The end goal is to de-compartmentalize knowledge between subject and language classes, so students can apply new information to their entire school curriculum, and even outside the classroom!
3. Choose the Right Moments to Give Feedback
Feedback and motivation is at the heart of any language class. After all, errors are opportunities to teach and learn!
However, minimal feedback and maximum positivity are essential parts of CLIL.
The goal is to boost your students’ ability to communicate while also allowing them to focus on learning subject lessons. Along the way, you’ll build their positive vibes for the target language and culture. So, the best strategy is to aim for communication rather than accuracy when your students speak.
Concretely, you don’t want to interrupt students during activities, even when their language may not be completely accurate. This will break the flow of the activity and may even cause students to lose their confidence. Rather, take notes and try to recap each activity by giving students language- and content-related feedback. So that this benefits all the students, try to give feedback before the entire class rather than to students individually.
Use the same principles for writing activities. Let students express themselves and write freely, but try to identify frequent, specific misunderstandings and mistakes, and then use your next class to address them. Write down words and expressions on the blackboard, and use colors to circle specific letters or accents to watch out for.
Ask for feedback from students, monitor results and adjust accordingly. Implementation varies from classroom to classroom, so it’s up to you to take the pulse of the class and reshape your CLIL syllabus and activities.
4. Teach Grammar in Context
We—along with our students—often have the tendency to think of a foreign language as a subject rather than as a medium.
As you bring CLIL to your classroom, keep in mind that the CLIL method isn’t about having students learn about the language, it’s about having them use the language.
In this respect, listing endless grammar rules is rarely effective. Students often keep making the same mistakes over and over and often freeze rather than using the words and communicating.
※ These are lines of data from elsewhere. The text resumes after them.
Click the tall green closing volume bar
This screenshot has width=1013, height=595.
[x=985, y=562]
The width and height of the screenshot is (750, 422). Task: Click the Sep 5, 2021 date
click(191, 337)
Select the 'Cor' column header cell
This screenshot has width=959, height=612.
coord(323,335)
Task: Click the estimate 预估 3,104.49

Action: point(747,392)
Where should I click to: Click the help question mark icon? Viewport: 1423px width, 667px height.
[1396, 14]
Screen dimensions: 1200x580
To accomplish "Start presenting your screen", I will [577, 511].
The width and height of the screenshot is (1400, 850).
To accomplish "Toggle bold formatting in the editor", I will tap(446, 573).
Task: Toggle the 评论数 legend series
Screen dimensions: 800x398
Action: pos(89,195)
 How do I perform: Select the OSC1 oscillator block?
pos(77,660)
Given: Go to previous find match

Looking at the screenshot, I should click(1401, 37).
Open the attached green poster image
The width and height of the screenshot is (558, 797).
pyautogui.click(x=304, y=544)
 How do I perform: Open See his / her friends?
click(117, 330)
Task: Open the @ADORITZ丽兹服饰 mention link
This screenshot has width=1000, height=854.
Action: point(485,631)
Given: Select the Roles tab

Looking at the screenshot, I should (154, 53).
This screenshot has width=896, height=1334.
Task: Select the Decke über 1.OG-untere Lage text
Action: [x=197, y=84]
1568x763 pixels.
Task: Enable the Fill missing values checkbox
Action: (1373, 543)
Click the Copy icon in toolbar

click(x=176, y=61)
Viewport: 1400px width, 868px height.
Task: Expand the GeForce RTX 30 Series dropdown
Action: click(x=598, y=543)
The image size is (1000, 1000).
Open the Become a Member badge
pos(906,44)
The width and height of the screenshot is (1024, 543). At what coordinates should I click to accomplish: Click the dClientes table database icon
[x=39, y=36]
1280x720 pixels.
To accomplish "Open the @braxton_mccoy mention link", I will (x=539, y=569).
To correct this, make sure that students learn grammar in context based on the topics they study and through constant exposure to the language. Revise and recycle grammar periodically to let students observe the language. This allows them to pick up grammar, syntax and conjugation naturally so that they can use it throughout class sessions. When introducing grammar, include charts, documents and pictures that demonstrate a use of the rule prominently.
You could also present some authentic materials, such as newspaper articles or documentary clips, that use the grammar while also teaching something related to a subject. You can find authentic examples of the target language all over the internet, most notably videos including native speakers from FluentU.
FluentU takes authentic videos—like music videos, movie trailers, news and inspiring talks—and turns them into personalized language lessons.
Have students read or watch and try to pick up on any patterns, or anything that seems different (if you’re teaching a new topic). Then, discuss the vocabulary or grammar lesson you have in mind. After that, watch the video again and allow students to piece together the meaning of the language lesson you’ve discussed.
Rather than having students do cut-and-dry grammar exercises, grade their usage of grammar in context. Ask students to produce their own work by writing an article, participating in a debate, creating a web page with text and pictures or creating a radio broadcast featuring news, interviews and various recordings from fellow students discussing the subject. After they’ve completed this, you can focus on correcting and providing feedback on grammar usage in particular.
Now that the CLIL method of teaching holds no secrets for you, we’re sure that you’ll have no problem improving your students’ abilities in the target language.
Happy teaching!
Download: This blog post is available as a convenient and portable PDF that you can take anywhere. Click here to get a copy. (Download)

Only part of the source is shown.